Thursday 9 June 2016

China and Russia are no match for world order

Ch Rus 

This year’s G7 summit in Ise-shima, Japan was full of spectacles worthy of arresting headlines, including U.S. President Barack Obama’s historic embrace of atomic bomb survivors in Hiroshima on May 27th. Prime Minister Abe as host has enjoyed a considerable boost for his efforts as host and now is confidently heading into an upper house election on July 10th. Like most international summits, however, what lies beyond the headlines are the agreements made among leaders even if not declared in the moment. Much of what the G7 leaders was focused on was the creation of a joint approach to the global rise of revisionism led by China and Russia, who resent not being part of the gathering. The most consequential outcome of the two-day event on Japan’s idyllic island was the emergence of a new phase in the ongoing Sino-Japanese geoeconomic competition. It characterizes a global trend for the world’s leading liberal economies for years to come.

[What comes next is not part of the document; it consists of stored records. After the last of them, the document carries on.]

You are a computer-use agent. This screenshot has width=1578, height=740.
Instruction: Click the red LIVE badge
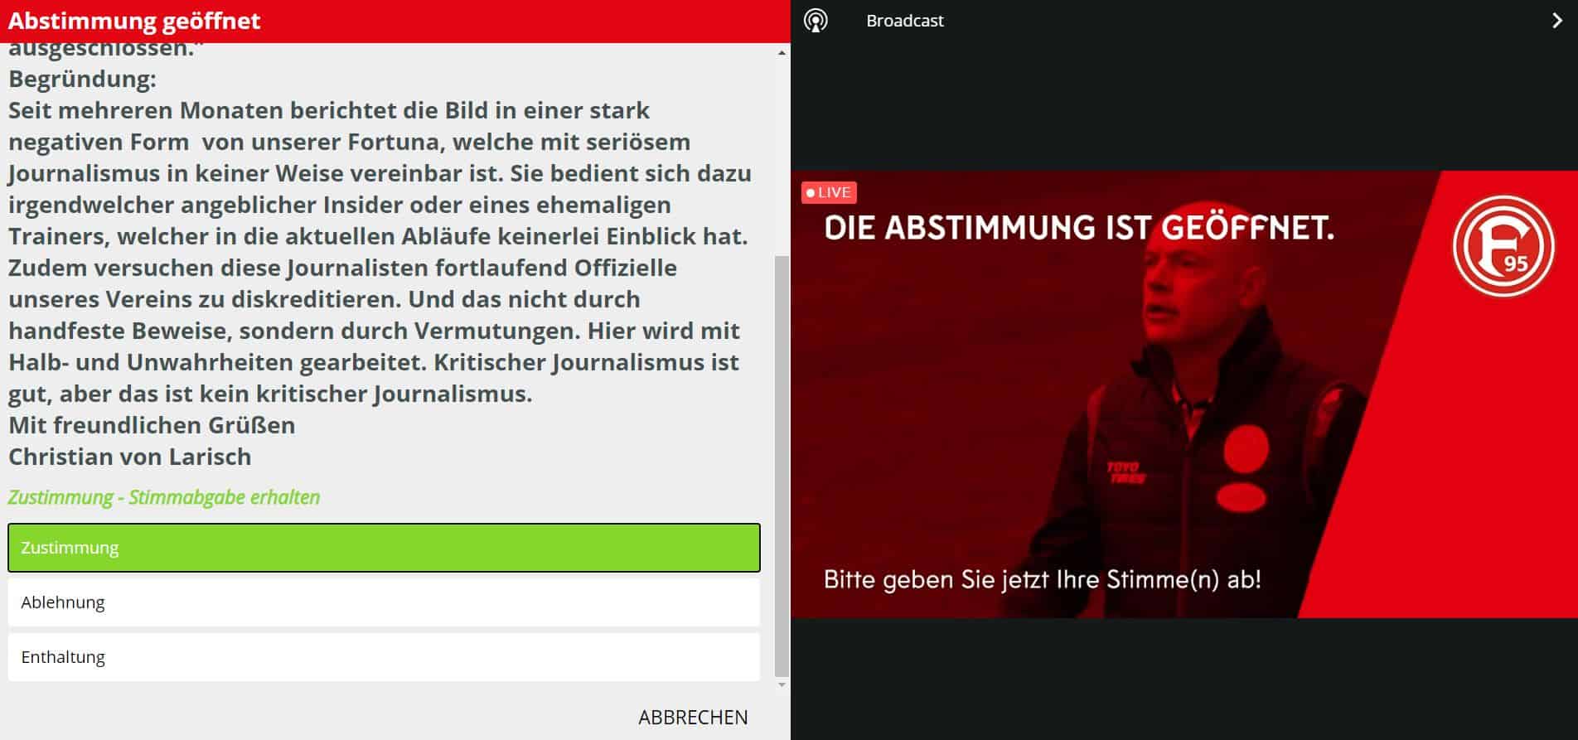(828, 192)
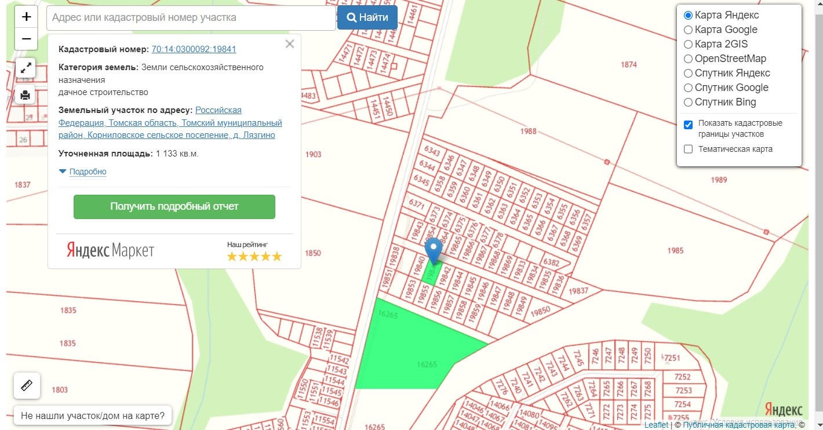Choose OpenStreetMap as base layer
The height and width of the screenshot is (430, 823).
[x=688, y=59]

Nationalist-driven and aggressive foreign policy is ubiquitous among authoritarian regimes. China and Russia in particular have been challenging the status quo by displays of military force in Crimea and the South China Sea. Despite regional apprehension and American warnings, the Chinese representative at the recent Shangri-La Dialogue warned that in the South China Sea, “We do not make trouble but we have no fear of trouble.” While divergent objectives guide such self-aggrandizing behavior, Beijing and Moscow make strange bedfellows under one common goal: to create a new geopolitical reality in opposition to the current liberal world order.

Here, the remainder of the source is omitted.